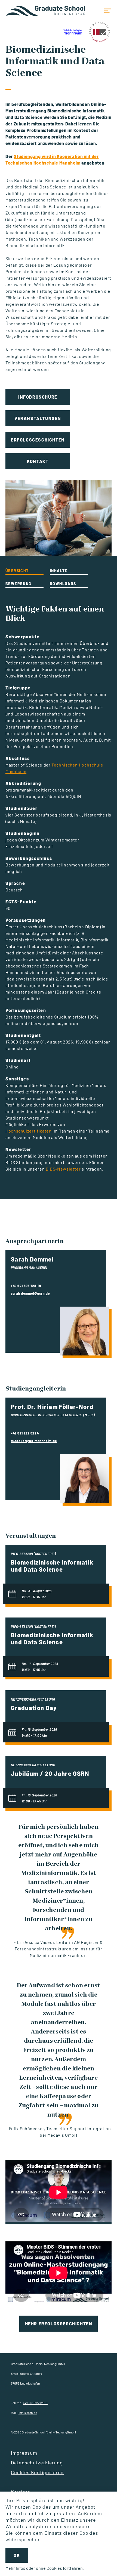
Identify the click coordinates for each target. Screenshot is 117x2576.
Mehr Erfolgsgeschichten (59, 2323)
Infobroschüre (37, 396)
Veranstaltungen (37, 418)
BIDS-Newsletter (63, 1168)
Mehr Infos (15, 2568)
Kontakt (37, 461)
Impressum (24, 2453)
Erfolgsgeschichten (38, 439)
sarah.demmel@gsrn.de (30, 1293)
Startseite (46, 10)
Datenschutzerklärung (37, 2462)
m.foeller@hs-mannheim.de (34, 1441)
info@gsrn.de (28, 2412)
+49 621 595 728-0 (35, 2403)
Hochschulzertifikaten (28, 1130)
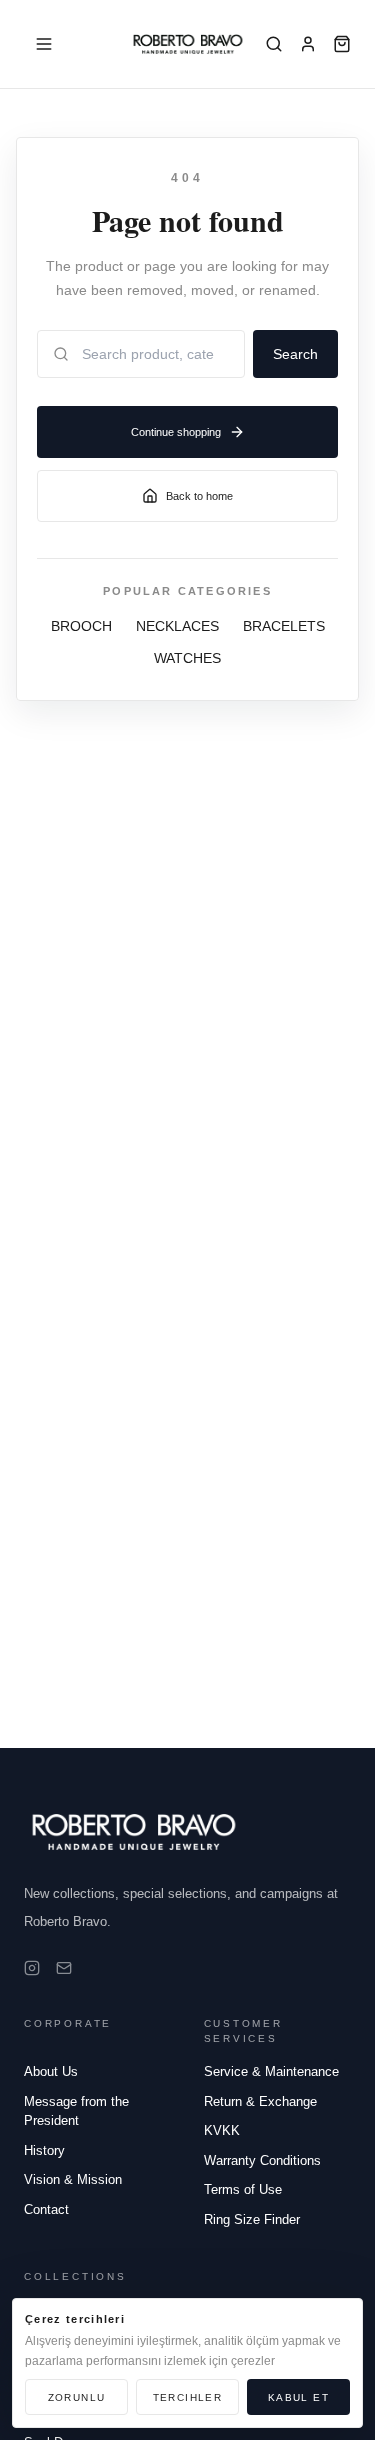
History (44, 2150)
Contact (46, 2209)
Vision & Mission (73, 2179)
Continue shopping (176, 432)
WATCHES (187, 658)
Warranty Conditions (262, 2160)
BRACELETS (284, 626)
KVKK (222, 2130)
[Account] (308, 44)
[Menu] (44, 44)
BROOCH (81, 626)
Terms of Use (243, 2189)
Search (295, 354)
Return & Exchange (260, 2101)
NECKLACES (177, 626)
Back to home (199, 496)
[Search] (274, 44)
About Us (51, 2071)
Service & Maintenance (271, 2071)
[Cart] (342, 44)
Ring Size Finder (252, 2219)
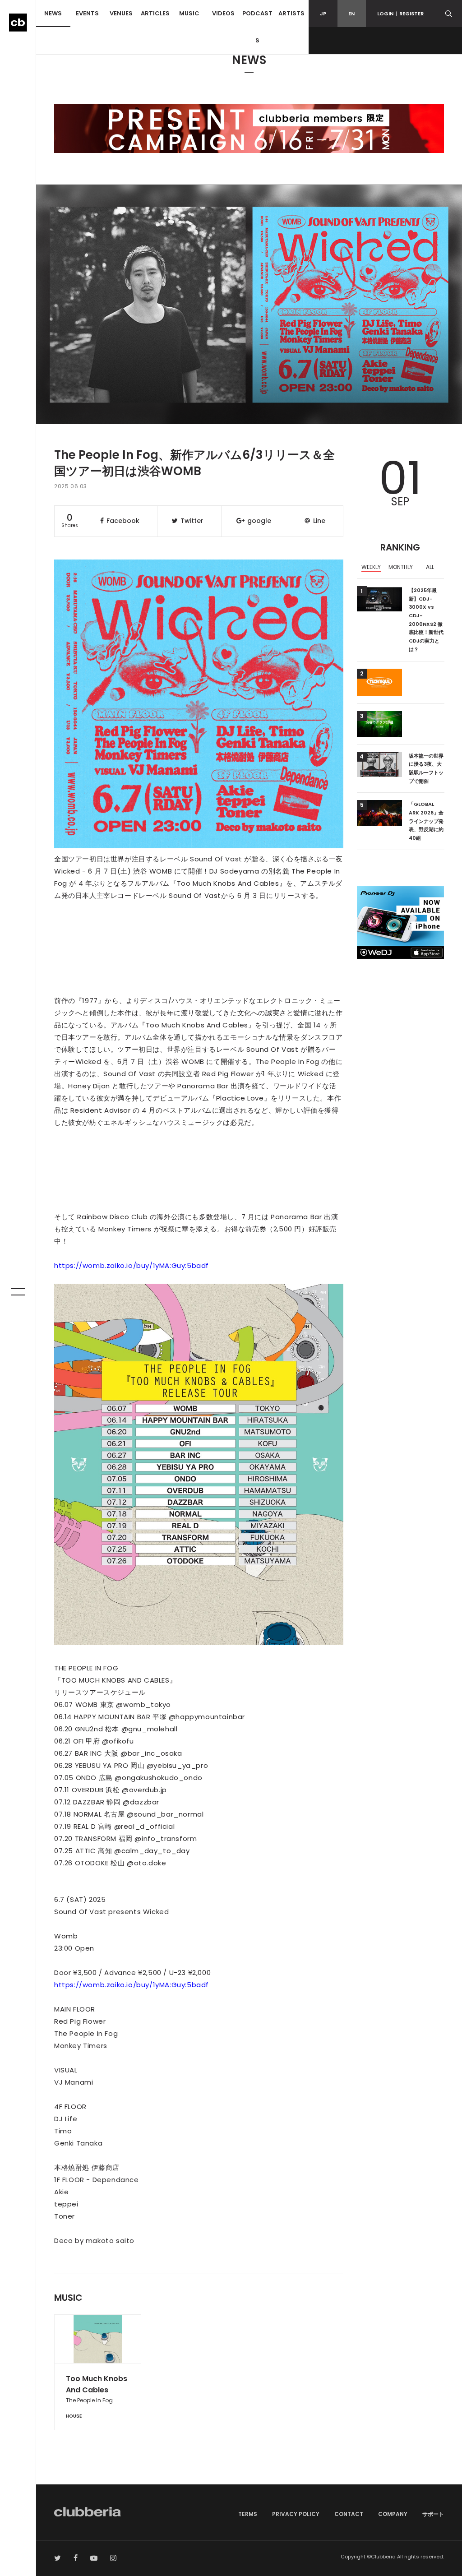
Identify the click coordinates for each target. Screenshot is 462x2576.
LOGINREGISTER (400, 13)
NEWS (53, 13)
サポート (433, 2514)
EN (351, 13)
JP (323, 13)
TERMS (247, 2514)
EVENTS (87, 13)
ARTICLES (155, 13)
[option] (371, 568)
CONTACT (348, 2514)
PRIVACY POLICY (295, 2514)
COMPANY (392, 2514)
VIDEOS (223, 13)
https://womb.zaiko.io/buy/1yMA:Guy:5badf (131, 1265)
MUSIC (189, 13)
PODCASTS (257, 27)
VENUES (121, 13)
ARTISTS (291, 13)
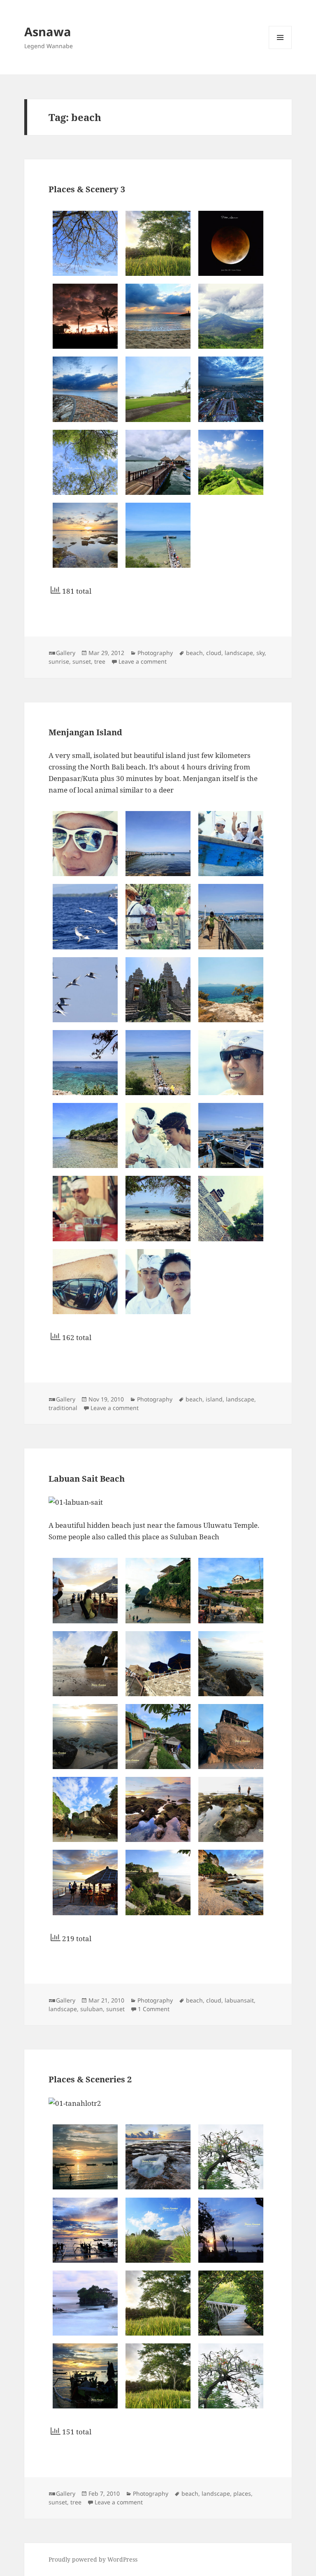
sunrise (59, 661)
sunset (81, 661)
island (214, 1399)
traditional (63, 1408)
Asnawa (47, 31)
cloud (213, 653)
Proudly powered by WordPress (93, 2559)
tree (99, 661)
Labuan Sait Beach (87, 1478)
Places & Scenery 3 (87, 189)
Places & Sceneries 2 (90, 2079)
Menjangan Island (85, 732)
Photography (155, 653)
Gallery (65, 653)
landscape (239, 653)
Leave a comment (142, 661)
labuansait (239, 2000)
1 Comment (154, 2009)
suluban (91, 2009)
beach (194, 653)
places (242, 2493)
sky (260, 653)
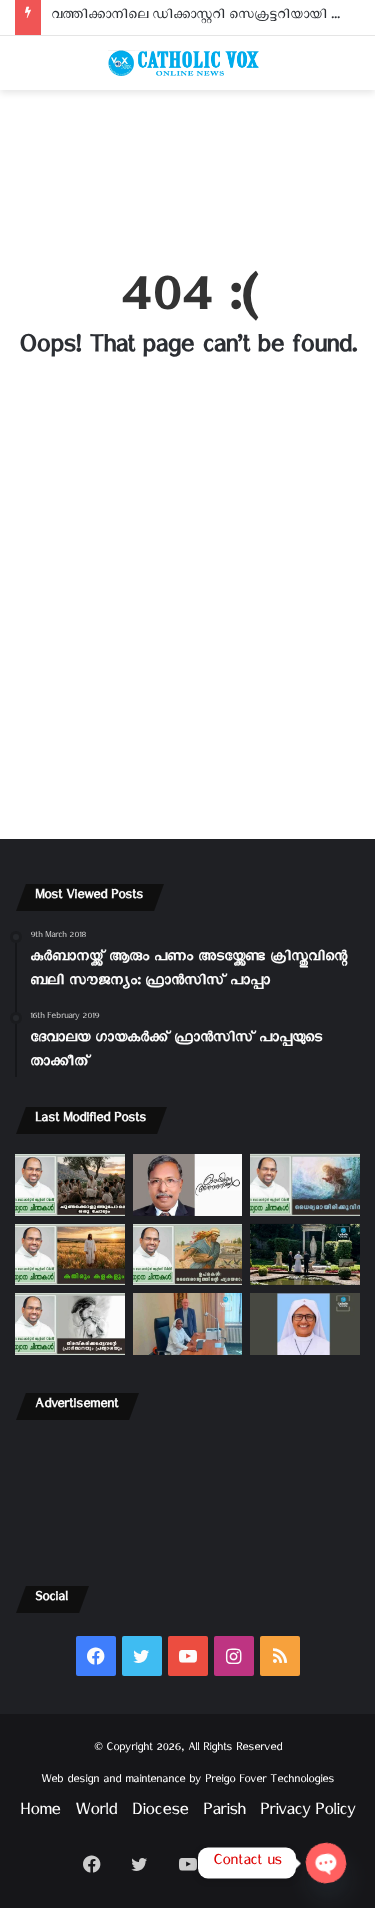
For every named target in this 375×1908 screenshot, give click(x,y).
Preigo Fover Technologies (269, 1781)
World (96, 1813)
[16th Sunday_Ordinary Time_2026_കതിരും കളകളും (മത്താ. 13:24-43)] (70, 1255)
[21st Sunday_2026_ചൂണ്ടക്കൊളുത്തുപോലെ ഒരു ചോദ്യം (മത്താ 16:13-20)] (70, 1185)
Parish (224, 1813)
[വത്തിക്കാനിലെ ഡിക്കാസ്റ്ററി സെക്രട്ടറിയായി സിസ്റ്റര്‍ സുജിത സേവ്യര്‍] (188, 1324)
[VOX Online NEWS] (188, 63)
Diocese (160, 1813)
--
• [Task instructions]: Reproduce the data above exactly, but only from the line containing "ARTICLES (155, 13)" through the line containing "[16th Sunday_Ordinary Time_2026_കതിരും"; skip the pictures.

• [Your solution]:
ARTICLES (155, 13)
[option] (371, 568)
CONTACT (348, 2514)
PRIVACY POLICY (295, 2514)
COMPANY (392, 2514)
VIDEOS (223, 13)
https://womb.zaiko.io/buy/1yMA:Guy:5badf (131, 1265)
MUSIC (189, 13)
PODCASTS (257, 27)
VENUES (121, 13)
ARTISTS (291, 13)
sunrise (59, 661)
sunset (81, 661)
island (214, 1399)
traditional (63, 1408)
Asnawa (47, 31)
cloud (213, 653)
Proudly powered by WordPress (93, 2559)
tree (99, 661)
Labuan Sait Beach (87, 1478)
Places & Scenery 3 (87, 189)
Places & Sceneries 2 (90, 2079)
Menjangan Island (85, 732)
Photography (155, 653)
Gallery (65, 653)
landscape (239, 653)
Leave a comment (142, 661)
labuansait (239, 2000)
1 Comment (154, 2009)
suluban (91, 2009)
beach (194, 653)
places (242, 2493)
sky (260, 653)
For every named target in this 375×1908 screenshot, give click(x,y).
Preigo Fover Technologies (269, 1781)
World (96, 1813)
[16th Sunday_Ordinary Time_2026_കതിരും കളകളും (മത്താ. 13:24-43)] (70, 1255)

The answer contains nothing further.